Activity -
Write out, word for word, the stretch of the snowy piano concert passage from "And it just" through "very small audience.".

Source passage -
• • • •

When I was a senior in high school back in the 1970s, I played classical piano and was invited to perform the difficult Mendelssohn Piano Concerto in G-Minor before hundreds of students and their parents at our school’s annual holiday concert. I prepared for months on end. The morning of the concert was a sunny and crisp early winter day in Kansas City where we lived. But by afternoon clouds moved in, and soon it began to snow. I remember my mother was so nervous about my performance at the concert and how difficult it might be to get there through the snow, she baked the ham we were having for dinner with the plastic wrapper on it, yielding a completely inedible gooey mess.
And it just kept snowing and snowing. The roads became nearly impassable. We made it to the concert, but few others did. I performed the concerto that I had worked on so hard before a very small audience.

• • • •

Data under study -

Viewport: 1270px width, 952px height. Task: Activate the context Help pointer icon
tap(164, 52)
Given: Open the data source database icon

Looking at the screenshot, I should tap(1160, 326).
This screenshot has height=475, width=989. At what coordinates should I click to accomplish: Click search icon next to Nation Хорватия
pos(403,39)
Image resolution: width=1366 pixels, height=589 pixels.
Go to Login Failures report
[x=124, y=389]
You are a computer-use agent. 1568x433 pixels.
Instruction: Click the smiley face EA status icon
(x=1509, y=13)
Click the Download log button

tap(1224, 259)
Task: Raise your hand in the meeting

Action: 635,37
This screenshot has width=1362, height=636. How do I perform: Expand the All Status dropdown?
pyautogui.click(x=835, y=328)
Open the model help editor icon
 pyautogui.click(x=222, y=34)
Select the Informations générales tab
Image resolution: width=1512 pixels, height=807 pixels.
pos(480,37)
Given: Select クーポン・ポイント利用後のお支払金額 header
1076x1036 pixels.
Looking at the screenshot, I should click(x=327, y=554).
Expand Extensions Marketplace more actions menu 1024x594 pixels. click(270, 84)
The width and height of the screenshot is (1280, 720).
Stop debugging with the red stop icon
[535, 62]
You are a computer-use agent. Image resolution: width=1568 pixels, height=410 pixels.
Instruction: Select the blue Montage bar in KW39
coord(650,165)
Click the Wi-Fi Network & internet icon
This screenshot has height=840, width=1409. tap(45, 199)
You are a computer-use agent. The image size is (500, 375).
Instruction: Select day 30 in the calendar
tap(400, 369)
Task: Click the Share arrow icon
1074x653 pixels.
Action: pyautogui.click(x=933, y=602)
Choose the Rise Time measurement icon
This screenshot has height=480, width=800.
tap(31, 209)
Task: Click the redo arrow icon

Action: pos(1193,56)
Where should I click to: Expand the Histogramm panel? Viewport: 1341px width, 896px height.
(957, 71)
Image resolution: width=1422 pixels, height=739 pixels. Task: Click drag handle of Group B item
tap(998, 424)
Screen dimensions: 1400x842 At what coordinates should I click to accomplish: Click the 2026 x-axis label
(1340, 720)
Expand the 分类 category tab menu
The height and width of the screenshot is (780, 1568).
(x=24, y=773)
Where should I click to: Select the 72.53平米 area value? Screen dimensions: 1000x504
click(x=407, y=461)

• • • •

Reply -
And it just kept snowing and snowing. The roads became nearly impassable. We made it to the concert, but few others did. I performed the concerto that I had worked on so hard before a very small audience.